* [YOUR INSTRUCTIONS]: Copy the records below word for word, but only the stretch from the line containing "Task: Click the blue" through the line containing "Looking at the screenshot, I should (1019, 38).", with both of those lines included.

* [AVAILABLE DATA]:
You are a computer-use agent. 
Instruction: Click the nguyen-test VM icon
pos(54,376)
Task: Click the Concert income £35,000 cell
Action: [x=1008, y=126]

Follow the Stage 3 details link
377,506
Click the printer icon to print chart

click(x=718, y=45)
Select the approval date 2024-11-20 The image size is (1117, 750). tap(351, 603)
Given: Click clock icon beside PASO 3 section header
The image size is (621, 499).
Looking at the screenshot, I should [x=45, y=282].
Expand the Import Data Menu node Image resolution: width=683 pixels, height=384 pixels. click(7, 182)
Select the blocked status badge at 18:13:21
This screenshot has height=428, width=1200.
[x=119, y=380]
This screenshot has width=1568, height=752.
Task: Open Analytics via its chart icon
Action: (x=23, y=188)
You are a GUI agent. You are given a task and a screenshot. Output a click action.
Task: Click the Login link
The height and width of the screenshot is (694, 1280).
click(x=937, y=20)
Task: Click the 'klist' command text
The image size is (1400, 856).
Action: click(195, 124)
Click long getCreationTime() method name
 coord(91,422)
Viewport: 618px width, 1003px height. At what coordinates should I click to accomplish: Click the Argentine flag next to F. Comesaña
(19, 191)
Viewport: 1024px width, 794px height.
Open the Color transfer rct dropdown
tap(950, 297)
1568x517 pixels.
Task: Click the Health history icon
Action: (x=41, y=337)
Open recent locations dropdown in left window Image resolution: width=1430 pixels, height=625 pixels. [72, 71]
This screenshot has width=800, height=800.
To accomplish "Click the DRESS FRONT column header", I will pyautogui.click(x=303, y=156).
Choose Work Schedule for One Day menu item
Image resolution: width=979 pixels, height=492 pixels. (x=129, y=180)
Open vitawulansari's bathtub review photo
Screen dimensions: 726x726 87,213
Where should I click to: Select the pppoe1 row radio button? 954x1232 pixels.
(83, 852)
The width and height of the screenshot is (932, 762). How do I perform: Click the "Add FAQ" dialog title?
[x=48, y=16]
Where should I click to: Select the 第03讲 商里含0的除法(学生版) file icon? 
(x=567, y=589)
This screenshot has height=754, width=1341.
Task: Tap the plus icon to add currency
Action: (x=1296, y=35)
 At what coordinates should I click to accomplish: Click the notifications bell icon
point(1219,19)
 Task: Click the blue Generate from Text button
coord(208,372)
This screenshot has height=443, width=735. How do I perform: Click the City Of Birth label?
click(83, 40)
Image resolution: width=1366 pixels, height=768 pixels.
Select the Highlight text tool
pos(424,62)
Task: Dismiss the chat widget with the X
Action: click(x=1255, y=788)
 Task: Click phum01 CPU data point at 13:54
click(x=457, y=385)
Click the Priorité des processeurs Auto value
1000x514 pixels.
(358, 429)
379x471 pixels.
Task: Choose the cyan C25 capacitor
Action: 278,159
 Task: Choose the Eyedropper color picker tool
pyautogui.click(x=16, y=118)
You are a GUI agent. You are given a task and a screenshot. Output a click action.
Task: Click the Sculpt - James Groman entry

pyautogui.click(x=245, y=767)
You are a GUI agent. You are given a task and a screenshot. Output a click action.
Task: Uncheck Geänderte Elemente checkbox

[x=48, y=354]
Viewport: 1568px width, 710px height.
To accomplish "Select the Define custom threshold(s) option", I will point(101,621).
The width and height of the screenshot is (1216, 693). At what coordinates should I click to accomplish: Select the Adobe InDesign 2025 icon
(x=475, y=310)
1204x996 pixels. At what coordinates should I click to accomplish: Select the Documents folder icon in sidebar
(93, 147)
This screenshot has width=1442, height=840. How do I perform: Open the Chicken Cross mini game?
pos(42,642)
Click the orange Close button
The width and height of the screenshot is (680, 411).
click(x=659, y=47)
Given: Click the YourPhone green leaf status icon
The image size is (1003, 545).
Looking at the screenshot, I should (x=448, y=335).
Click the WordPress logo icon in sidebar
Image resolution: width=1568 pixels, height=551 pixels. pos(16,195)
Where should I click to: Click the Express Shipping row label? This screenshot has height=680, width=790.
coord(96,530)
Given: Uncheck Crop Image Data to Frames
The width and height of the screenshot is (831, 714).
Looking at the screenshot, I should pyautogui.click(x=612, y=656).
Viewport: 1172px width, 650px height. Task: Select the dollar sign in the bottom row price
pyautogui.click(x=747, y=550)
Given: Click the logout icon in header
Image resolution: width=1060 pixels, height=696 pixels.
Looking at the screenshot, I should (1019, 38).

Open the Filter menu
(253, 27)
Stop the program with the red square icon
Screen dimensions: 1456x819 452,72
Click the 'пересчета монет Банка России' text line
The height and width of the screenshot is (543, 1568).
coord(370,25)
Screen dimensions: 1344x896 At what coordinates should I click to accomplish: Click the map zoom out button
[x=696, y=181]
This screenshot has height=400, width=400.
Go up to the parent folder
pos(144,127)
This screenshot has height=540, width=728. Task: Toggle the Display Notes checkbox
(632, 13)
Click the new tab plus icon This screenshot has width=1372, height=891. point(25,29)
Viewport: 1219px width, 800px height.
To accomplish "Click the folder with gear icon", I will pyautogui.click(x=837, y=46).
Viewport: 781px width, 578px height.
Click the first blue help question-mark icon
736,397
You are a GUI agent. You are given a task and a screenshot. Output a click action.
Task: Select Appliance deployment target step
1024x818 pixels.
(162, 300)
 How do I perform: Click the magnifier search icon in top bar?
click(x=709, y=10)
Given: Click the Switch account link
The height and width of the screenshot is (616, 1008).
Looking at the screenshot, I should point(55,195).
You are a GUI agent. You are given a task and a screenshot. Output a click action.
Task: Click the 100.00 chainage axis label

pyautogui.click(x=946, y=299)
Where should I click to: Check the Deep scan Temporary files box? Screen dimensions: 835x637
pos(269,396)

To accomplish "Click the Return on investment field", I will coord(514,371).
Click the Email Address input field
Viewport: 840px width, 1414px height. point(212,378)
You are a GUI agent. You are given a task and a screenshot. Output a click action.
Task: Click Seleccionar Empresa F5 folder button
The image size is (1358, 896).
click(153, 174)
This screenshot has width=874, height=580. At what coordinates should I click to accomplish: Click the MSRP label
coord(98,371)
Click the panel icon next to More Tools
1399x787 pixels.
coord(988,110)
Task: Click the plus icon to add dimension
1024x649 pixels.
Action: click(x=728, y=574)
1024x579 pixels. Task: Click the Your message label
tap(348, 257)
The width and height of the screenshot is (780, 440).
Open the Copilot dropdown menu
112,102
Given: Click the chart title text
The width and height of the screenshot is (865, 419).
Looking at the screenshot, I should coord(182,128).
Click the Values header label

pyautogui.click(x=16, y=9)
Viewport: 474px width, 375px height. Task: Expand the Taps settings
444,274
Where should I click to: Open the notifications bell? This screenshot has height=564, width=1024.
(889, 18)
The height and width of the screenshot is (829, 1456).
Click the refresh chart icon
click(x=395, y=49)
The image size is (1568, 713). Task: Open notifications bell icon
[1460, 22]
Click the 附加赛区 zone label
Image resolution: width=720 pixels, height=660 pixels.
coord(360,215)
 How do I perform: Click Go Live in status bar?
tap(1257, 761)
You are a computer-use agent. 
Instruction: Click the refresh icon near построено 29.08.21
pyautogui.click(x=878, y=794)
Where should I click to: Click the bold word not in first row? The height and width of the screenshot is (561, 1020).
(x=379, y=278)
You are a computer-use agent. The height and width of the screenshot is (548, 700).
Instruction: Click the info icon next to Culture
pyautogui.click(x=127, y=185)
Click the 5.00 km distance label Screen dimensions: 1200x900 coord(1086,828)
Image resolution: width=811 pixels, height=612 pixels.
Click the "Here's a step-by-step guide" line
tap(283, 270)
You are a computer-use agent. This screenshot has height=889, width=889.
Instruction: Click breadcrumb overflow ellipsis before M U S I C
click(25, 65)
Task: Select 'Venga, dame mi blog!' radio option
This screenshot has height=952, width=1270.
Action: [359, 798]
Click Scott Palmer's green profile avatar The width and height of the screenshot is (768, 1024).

* [ANSWER IN FULL]:
 Task: Click the blue Generate from Text button
coord(208,372)
This screenshot has height=443, width=735. How do I perform: Click the City Of Birth label?
click(83, 40)
Image resolution: width=1366 pixels, height=768 pixels.
Select the Highlight text tool
pos(424,62)
Task: Dismiss the chat widget with the X
Action: click(x=1255, y=788)
 Task: Click phum01 CPU data point at 13:54
click(x=457, y=385)
Click the Priorité des processeurs Auto value
1000x514 pixels.
(358, 429)
379x471 pixels.
Task: Choose the cyan C25 capacitor
Action: 278,159
 Task: Choose the Eyedropper color picker tool
pyautogui.click(x=16, y=118)
You are a GUI agent. You are given a task and a screenshot. Output a click action.
Task: Click the Sculpt - James Groman entry

pyautogui.click(x=245, y=767)
You are a GUI agent. You are given a task and a screenshot. Output a click action.
Task: Uncheck Geänderte Elemente checkbox

[x=48, y=354]
Viewport: 1568px width, 710px height.
To accomplish "Select the Define custom threshold(s) option", I will point(101,621).
The width and height of the screenshot is (1216, 693). At what coordinates should I click to accomplish: Select the Adobe InDesign 2025 icon
(x=475, y=310)
1204x996 pixels. At what coordinates should I click to accomplish: Select the Documents folder icon in sidebar
(93, 147)
This screenshot has width=1442, height=840. How do I perform: Open the Chicken Cross mini game?
pos(42,642)
Click the orange Close button
The width and height of the screenshot is (680, 411).
click(x=659, y=47)
Given: Click the YourPhone green leaf status icon
The image size is (1003, 545).
Looking at the screenshot, I should (x=448, y=335).
Click the WordPress logo icon in sidebar
Image resolution: width=1568 pixels, height=551 pixels. pos(16,195)
Where should I click to: Click the Express Shipping row label? This screenshot has height=680, width=790.
coord(96,530)
Given: Uncheck Crop Image Data to Frames
The width and height of the screenshot is (831, 714).
Looking at the screenshot, I should pyautogui.click(x=612, y=656).
Viewport: 1172px width, 650px height. Task: Select the dollar sign in the bottom row price
pyautogui.click(x=747, y=550)
Given: Click the logout icon in header
Image resolution: width=1060 pixels, height=696 pixels.
Looking at the screenshot, I should (1019, 38).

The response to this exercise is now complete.